--- BEGIN Document extract ---
I was chatting to a chap in the grim North today. Snow was falling and he said that at 7 AM this morning with less than an inch of global warming on the ground the kids had been texted: School is closed.  We reflected how life had changed.

Even during the winter of 1979, I cannot remember Warwick School for Boys shutting down. When we are at the junior school snow meant that Headmaster Jack Marshall would allow us to wear long trousers rather than our normal shorts. It could have been minus 5 but if there was no snow, it was shorts as normal for the younger boys.

If the rugby pitches were covered in snow we played anyway. Snow is soft. When snow turned to ice it was a freezing cross country run instead. Boy did I hate that.

The point is that the school never closed. And snow meant snowballs which is not quite the harmless game it sounds. The sixth form would amass on the centre of a rugby pitch and the rest of the school would advance from a car park to throw snow balls. And then in snatch parties, as in the army, the brutes would rush out and try to catch an advancing “nipper” who would promptly find himself having snow shoved up his shirt and down his trousers, returning to his comrades a bedraggled mess.
--- END Document extract ---
--- BEGIN Dataset excerpts ---
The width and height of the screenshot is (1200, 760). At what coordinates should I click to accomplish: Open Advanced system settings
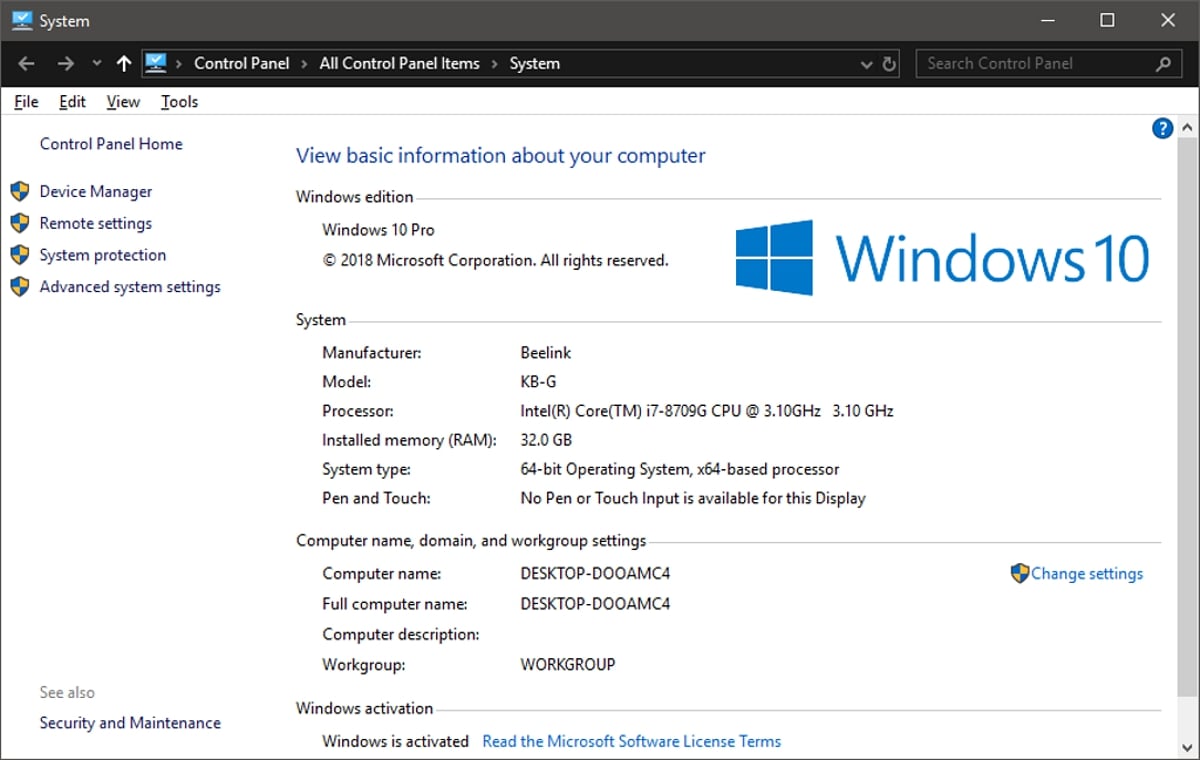click(130, 287)
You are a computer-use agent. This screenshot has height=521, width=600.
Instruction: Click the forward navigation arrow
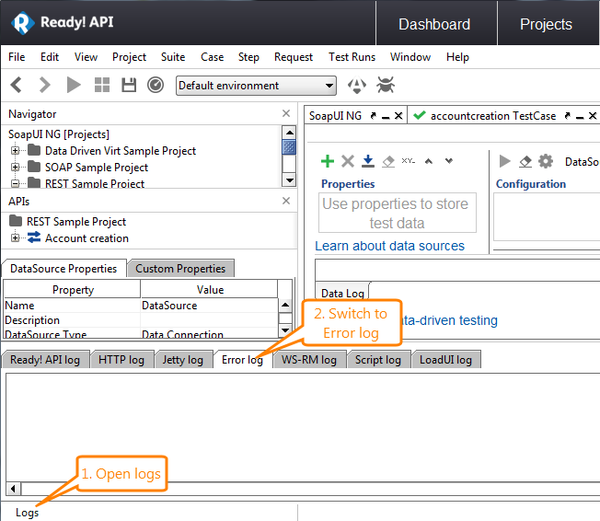(x=44, y=86)
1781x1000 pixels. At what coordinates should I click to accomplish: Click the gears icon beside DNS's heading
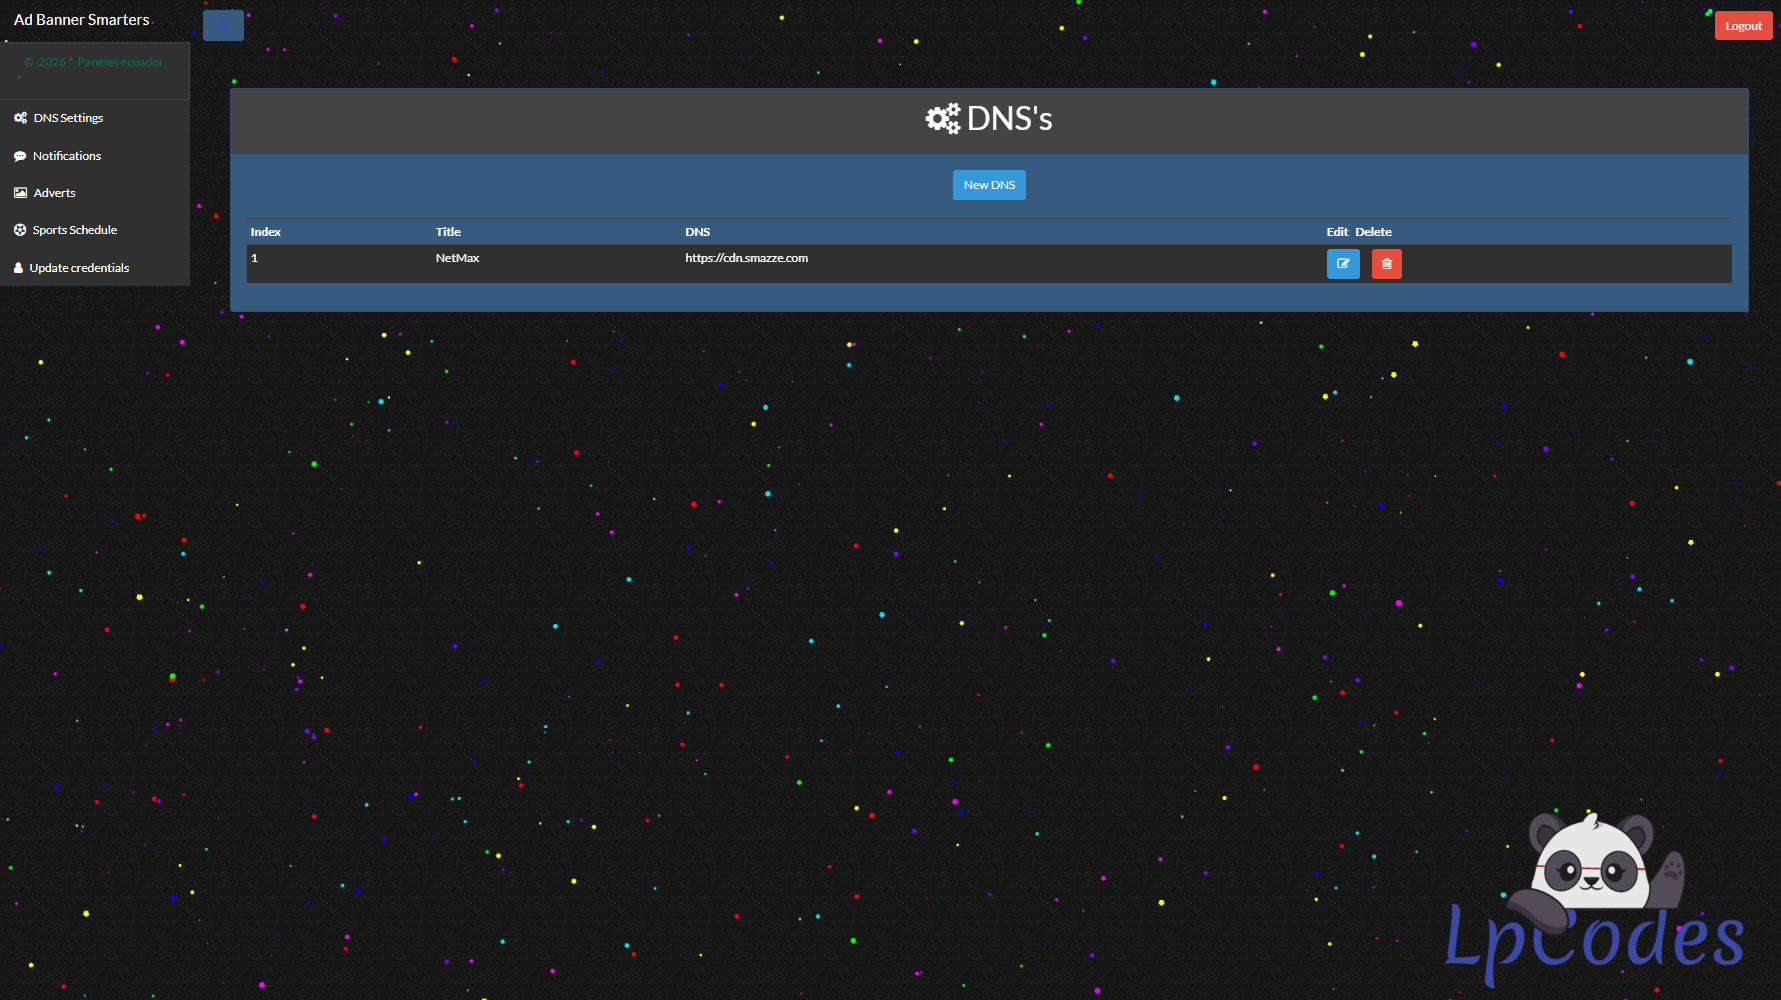click(942, 119)
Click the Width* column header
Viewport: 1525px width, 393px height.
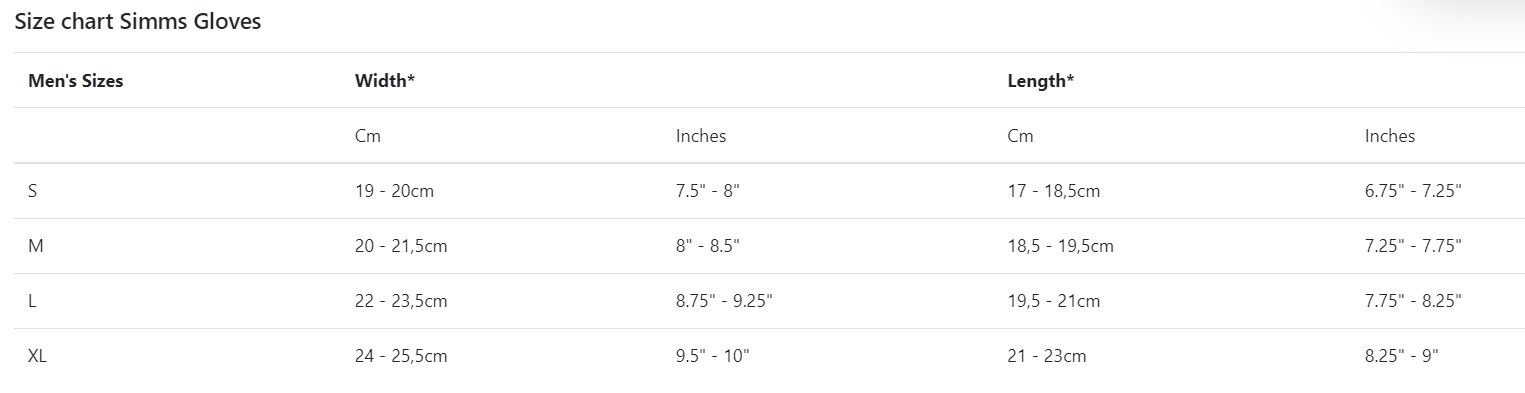tap(385, 81)
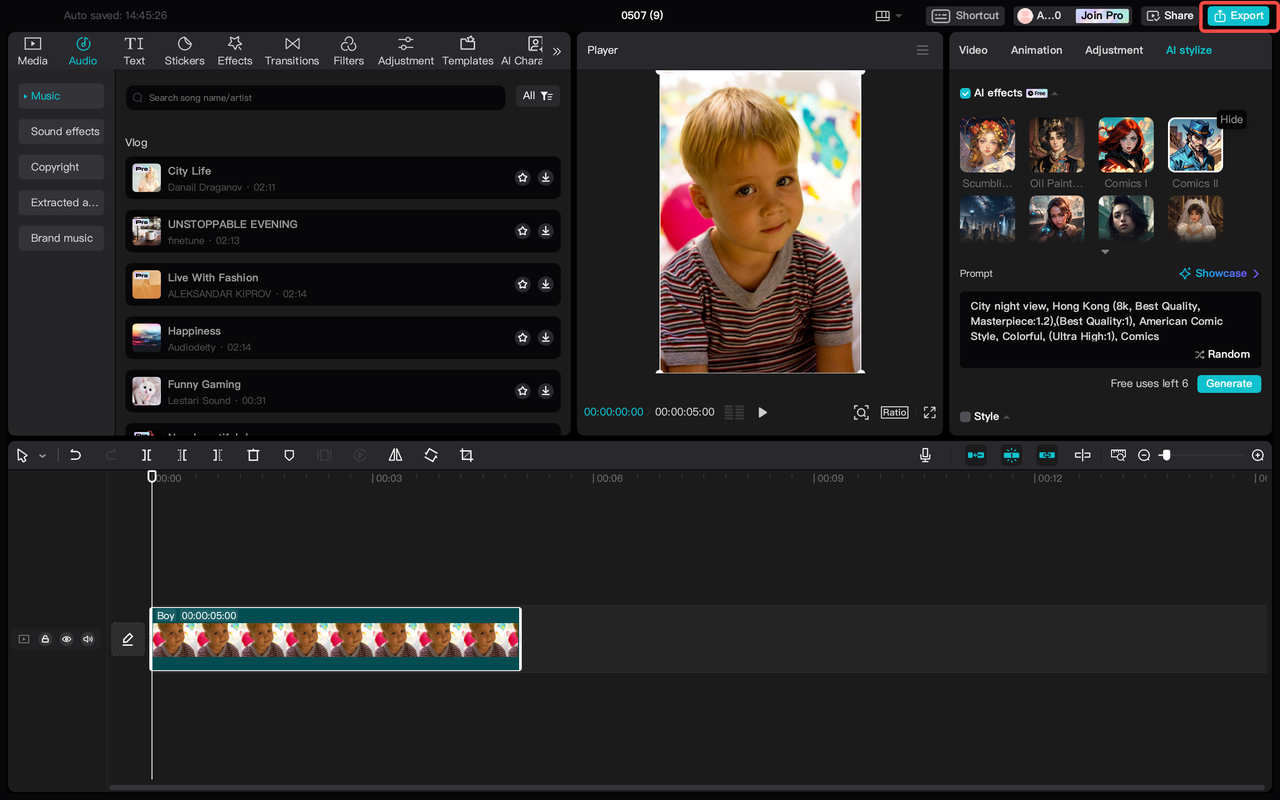Open the Stickers panel

click(184, 50)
--- END Dataset excerpts ---
= Task set =
**A.** Reproduce the part of the snow-day recollection that begins at the words "If the rugby" and stops after "a bedraggled mess.".
**B.** Gather every line of the records that contains the word "should".

= Solved problems =
**A.**
If the rugby pitches were covered in snow we played anyway. Snow is soft. When snow turned to ice it was a freezing cross country run instead. Boy did I hate that.

The point is that the school never closed. And snow meant snowballs which is not quite the harmless game it sounds. The sixth form would amass on the centre of a rugby pitch and the rest of the school would advance from a car park to throw snow balls. And then in snatch parties, as in the army, the brutes would rush out and try to catch an advancing “nipper” who would promptly find himself having snow shoved up his shirt and down his trousers, returning to his comrades a bedraggled mess.

**B.**
The width and height of the screenshot is (1200, 760). At what coordinates should I click to accomplish: Open Advanced system settings
1781x1000 pixels. At what coordinates should I click to accomplish: Click the gears icon beside DNS's heading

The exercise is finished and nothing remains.